### WHAT THE EXERCISE ASKS
Answer with the exact lines of the following material from the one containing "Viewport: 168px width, 130px height." through the one containing "Given: Click the Schnittstellen panel title", both end lines included.

◇ ◇ ◇ ◇ ◇ ◇ ◇

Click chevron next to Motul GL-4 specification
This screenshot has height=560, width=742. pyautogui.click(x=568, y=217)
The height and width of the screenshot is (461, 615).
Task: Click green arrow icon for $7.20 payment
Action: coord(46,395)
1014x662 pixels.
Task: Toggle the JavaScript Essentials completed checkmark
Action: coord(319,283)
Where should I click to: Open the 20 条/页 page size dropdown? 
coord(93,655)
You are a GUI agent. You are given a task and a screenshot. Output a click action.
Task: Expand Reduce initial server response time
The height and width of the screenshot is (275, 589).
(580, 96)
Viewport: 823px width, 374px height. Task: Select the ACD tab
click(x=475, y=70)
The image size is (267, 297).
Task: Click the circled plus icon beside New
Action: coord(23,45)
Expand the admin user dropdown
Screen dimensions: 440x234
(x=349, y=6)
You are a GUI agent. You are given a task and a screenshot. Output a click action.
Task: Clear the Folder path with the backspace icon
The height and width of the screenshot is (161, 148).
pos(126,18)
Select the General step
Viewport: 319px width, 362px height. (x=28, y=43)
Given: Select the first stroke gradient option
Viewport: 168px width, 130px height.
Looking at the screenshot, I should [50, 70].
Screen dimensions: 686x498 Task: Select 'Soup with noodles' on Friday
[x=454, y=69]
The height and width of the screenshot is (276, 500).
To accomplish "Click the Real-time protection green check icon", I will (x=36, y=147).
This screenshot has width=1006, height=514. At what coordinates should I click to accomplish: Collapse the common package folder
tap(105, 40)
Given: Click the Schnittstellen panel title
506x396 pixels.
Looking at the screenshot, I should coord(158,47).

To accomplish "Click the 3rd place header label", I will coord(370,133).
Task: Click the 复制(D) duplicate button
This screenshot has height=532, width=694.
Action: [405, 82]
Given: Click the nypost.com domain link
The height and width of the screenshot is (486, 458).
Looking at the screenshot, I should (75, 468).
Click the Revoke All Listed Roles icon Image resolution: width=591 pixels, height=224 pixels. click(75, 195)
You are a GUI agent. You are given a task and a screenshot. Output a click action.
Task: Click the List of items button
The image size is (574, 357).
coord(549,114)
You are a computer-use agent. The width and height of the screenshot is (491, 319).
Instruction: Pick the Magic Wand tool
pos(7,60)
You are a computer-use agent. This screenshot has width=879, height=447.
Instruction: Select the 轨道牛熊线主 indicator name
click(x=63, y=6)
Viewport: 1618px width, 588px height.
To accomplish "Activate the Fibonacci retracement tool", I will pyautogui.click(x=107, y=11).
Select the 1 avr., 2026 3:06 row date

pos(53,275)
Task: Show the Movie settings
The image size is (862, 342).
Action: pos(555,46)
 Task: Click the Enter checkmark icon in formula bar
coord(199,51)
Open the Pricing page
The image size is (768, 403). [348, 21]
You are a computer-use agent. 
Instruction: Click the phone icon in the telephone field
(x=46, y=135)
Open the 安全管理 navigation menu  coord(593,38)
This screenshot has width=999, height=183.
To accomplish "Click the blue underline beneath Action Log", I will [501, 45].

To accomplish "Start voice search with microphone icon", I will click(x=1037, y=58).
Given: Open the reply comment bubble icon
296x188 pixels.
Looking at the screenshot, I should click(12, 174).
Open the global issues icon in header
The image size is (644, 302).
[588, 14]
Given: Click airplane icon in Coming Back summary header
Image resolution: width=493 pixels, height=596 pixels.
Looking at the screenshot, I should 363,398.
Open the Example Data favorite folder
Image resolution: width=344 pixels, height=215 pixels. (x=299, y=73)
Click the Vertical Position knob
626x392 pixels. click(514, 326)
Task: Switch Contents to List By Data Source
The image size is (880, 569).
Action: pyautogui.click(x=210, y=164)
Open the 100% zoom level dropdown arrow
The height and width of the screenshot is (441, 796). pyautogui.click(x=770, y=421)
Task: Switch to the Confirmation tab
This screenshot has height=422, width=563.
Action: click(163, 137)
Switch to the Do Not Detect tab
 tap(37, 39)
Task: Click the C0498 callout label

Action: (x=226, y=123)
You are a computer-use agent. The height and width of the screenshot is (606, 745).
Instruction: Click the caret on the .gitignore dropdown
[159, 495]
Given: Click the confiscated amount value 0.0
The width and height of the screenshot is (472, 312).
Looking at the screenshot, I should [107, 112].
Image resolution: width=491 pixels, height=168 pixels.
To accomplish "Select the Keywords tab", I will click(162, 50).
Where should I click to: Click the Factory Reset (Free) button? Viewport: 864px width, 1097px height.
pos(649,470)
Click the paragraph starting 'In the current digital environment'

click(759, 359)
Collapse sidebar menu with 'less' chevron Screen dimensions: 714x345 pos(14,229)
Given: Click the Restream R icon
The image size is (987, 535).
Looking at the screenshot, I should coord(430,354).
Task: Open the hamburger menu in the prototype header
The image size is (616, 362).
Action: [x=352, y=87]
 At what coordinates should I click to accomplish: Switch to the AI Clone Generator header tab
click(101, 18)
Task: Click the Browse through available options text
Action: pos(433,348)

◇ ◇ ◇ ◇ ◇ ◇ ◇

### FINAL ANSWER
Viewport: 168px width, 130px height.
Looking at the screenshot, I should [50, 70].
Screen dimensions: 686x498 Task: Select 'Soup with noodles' on Friday
[x=454, y=69]
The height and width of the screenshot is (276, 500).
To accomplish "Click the Real-time protection green check icon", I will (x=36, y=147).
This screenshot has width=1006, height=514. At what coordinates should I click to accomplish: Collapse the common package folder
tap(105, 40)
Given: Click the Schnittstellen panel title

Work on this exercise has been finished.